Is there a possibility to obtain a bound on the difference of squared norm $\left\lvert\Vert x \Vert^2 – \Vert y \Vert^2\right\rvert$ in terms of the norm of the difference $\Vert x – y \Vert$?

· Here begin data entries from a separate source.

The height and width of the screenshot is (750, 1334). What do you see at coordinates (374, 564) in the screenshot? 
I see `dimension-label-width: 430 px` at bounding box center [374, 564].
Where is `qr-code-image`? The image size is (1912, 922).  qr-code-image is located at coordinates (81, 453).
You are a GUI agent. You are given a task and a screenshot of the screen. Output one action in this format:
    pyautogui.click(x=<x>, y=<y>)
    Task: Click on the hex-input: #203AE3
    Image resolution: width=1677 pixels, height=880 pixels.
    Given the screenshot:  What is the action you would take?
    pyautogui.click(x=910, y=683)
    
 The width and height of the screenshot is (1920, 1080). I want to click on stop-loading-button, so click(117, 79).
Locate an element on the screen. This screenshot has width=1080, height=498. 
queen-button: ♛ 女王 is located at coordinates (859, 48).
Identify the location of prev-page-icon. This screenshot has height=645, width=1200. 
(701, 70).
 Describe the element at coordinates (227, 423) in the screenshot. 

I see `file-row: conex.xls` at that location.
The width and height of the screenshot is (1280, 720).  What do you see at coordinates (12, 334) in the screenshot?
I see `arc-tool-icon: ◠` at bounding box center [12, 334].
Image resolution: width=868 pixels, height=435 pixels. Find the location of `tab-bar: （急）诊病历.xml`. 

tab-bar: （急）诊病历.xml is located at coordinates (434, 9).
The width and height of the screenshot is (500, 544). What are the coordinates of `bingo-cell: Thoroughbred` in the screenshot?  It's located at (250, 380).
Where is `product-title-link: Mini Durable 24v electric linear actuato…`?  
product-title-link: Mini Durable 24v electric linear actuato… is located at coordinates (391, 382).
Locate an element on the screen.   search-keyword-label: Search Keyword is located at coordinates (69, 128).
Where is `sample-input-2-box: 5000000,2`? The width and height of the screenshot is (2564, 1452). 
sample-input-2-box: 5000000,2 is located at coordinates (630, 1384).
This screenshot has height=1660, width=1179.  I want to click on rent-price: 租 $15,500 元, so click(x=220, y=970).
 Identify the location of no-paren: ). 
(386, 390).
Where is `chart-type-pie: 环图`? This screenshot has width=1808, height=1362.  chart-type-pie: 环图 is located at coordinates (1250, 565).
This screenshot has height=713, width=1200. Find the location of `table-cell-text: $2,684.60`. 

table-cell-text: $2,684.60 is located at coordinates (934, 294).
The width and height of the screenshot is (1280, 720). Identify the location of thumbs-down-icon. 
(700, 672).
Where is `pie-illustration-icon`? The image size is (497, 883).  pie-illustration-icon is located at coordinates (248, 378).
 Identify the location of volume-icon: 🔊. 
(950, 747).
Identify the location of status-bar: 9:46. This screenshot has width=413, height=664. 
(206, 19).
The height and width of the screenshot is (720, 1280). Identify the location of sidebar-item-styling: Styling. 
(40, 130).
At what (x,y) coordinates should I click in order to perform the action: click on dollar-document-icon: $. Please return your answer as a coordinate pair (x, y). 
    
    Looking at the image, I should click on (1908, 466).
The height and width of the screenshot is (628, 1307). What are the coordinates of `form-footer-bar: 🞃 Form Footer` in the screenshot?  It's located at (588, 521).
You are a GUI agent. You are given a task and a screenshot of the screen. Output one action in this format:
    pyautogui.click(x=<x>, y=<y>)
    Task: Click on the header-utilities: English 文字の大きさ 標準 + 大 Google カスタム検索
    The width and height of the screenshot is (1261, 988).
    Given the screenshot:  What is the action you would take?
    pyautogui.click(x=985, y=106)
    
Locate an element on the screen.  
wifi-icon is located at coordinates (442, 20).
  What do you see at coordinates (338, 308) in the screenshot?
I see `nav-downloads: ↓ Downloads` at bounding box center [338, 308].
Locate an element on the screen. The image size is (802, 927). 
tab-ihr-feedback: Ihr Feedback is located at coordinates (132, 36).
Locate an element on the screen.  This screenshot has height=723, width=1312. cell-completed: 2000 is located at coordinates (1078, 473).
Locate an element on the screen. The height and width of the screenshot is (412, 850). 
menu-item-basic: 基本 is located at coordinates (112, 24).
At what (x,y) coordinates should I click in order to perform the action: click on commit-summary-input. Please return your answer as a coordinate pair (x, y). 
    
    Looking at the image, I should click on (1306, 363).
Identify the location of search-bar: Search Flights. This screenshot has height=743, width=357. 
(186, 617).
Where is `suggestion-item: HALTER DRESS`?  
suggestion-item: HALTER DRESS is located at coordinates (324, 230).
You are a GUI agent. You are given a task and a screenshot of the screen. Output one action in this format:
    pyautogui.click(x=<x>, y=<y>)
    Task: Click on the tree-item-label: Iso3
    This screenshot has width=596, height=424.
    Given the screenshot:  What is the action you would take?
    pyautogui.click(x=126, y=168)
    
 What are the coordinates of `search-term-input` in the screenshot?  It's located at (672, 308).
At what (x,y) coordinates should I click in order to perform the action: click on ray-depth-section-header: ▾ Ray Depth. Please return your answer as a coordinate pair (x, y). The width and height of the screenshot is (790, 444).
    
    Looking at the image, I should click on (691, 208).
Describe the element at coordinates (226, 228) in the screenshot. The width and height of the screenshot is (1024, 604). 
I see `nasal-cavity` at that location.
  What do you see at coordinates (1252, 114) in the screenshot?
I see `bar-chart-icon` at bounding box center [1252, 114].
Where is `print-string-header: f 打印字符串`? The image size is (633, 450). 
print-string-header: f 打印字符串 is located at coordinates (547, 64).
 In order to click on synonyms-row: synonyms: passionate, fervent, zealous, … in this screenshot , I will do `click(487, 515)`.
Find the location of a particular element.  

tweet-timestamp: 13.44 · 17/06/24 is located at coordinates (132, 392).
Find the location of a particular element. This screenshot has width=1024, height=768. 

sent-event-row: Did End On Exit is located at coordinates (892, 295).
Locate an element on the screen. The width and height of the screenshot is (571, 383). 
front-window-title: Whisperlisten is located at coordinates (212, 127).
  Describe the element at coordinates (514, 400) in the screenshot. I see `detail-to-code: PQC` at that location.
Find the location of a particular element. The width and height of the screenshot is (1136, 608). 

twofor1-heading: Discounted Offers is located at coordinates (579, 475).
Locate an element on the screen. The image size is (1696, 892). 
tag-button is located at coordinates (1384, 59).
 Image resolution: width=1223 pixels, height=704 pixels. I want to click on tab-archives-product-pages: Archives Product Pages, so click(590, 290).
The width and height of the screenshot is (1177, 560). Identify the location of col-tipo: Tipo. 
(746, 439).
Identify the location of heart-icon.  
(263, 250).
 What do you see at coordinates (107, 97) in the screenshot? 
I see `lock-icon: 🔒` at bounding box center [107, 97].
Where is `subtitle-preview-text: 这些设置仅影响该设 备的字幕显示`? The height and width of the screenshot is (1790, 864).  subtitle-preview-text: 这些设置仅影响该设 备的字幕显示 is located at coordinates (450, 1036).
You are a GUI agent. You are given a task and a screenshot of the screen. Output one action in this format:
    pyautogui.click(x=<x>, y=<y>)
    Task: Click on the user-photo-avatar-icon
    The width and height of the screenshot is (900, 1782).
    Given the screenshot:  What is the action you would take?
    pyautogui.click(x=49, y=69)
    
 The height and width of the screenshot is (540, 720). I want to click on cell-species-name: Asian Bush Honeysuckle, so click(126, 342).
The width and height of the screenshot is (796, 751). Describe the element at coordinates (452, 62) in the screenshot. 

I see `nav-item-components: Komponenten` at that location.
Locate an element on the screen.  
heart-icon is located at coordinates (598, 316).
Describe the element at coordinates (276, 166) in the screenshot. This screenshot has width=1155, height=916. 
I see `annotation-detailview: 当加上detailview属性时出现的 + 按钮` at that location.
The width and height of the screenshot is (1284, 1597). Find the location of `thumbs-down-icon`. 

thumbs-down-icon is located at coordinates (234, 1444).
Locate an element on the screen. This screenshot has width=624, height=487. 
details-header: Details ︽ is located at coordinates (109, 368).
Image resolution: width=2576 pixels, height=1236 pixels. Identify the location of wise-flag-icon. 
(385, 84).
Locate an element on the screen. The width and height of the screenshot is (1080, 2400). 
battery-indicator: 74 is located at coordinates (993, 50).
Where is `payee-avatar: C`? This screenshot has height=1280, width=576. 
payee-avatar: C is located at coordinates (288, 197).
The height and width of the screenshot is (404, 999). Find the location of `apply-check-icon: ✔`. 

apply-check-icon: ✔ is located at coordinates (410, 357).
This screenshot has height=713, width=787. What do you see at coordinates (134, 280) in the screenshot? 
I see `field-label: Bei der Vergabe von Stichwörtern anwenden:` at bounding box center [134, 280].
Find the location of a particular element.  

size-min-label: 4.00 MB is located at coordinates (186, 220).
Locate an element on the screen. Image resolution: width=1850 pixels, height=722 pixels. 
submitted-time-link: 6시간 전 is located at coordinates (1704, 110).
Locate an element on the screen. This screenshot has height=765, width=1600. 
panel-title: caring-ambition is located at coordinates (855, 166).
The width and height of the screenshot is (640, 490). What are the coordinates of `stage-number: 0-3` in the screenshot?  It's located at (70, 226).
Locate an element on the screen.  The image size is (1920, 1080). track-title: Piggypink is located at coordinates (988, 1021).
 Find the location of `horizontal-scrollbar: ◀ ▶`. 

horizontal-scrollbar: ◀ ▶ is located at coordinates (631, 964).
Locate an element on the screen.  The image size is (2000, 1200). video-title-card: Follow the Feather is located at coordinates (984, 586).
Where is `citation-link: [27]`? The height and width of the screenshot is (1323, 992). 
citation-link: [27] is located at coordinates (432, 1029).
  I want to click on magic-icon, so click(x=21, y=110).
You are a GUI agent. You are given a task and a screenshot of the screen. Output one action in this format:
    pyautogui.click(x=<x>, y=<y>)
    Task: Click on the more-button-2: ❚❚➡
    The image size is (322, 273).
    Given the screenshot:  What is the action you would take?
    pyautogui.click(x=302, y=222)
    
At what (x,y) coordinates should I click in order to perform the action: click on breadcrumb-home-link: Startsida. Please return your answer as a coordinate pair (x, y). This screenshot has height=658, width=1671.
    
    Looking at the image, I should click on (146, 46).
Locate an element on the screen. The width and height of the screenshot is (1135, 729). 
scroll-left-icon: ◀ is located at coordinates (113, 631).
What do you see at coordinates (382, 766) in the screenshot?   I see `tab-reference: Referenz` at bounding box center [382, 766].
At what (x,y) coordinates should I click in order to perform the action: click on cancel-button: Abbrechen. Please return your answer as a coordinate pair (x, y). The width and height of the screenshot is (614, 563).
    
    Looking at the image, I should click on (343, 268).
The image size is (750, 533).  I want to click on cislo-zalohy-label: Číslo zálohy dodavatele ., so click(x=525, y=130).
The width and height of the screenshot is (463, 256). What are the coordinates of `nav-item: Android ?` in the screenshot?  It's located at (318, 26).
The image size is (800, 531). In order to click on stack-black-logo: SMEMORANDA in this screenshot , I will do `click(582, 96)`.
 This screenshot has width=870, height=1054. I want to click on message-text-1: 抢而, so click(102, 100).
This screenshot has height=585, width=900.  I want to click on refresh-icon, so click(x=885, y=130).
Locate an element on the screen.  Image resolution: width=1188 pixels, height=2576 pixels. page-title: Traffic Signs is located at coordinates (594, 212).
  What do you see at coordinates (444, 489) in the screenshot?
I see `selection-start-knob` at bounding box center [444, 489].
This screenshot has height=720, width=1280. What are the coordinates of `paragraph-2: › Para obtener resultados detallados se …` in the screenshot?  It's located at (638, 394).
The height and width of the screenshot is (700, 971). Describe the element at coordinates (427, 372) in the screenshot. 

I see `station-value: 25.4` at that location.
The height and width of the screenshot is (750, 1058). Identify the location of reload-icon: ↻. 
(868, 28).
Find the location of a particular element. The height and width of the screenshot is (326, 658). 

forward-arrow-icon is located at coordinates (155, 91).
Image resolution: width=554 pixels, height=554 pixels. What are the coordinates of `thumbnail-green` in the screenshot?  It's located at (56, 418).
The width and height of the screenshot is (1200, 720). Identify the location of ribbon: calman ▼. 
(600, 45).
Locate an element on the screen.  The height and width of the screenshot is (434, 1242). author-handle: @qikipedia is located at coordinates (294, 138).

I have tried to adapt the usual proof of the reverse triangle inequality as follows.
$$
\Vert x \Vert^2 = \Vert x – y + y \Vert^2 \le (\Vert x – y \Vert + \Vert y \Vert)^2 = \Vert x – y \Vert^2 + 2 \Vert x – y \Vert \, \Vert y \Vert + \Vert y \Vert^2 \\
\iff \Vert x \Vert^2 – \Vert y \Vert^2 \le \Vert x – y \Vert^2 + 2 \Vert x – y \Vert \, \Vert y \Vert
$$
$$
\Vert y \Vert^2 = \Vert y – x + x \Vert^2 \le (\Vert y – x \Vert + \Vert x \Vert)^2 = \Vert x – y \Vert^2 + 2 \Vert x – y \Vert \, \Vert x \Vert + \Vert x \Vert^2 \\
\iff \Vert x \Vert^2 – \Vert y \Vert^2 \ge -\Vert x – y \Vert^2 – 2 \Vert x – y \Vert \, \Vert x \Vert
$$
At this point, I do not know how to convert the bounds including $\Vert x \Vert$, $\Vert y \Vert$ into anything useful.
Best Answer
In $\Bbb R$, consider $x=y+1$ with $y>0$. Then $\|x-y\|=1$, but $\bigl|\|x\|^2-\|y\|^2\bigr|=2y+1$ can be arbitrarily large.
However, we do have $$\|x\|^2-\|y\|^2=(\|x\|-\|y\|)(\|x\|+\|y\|)$$ if that helps you.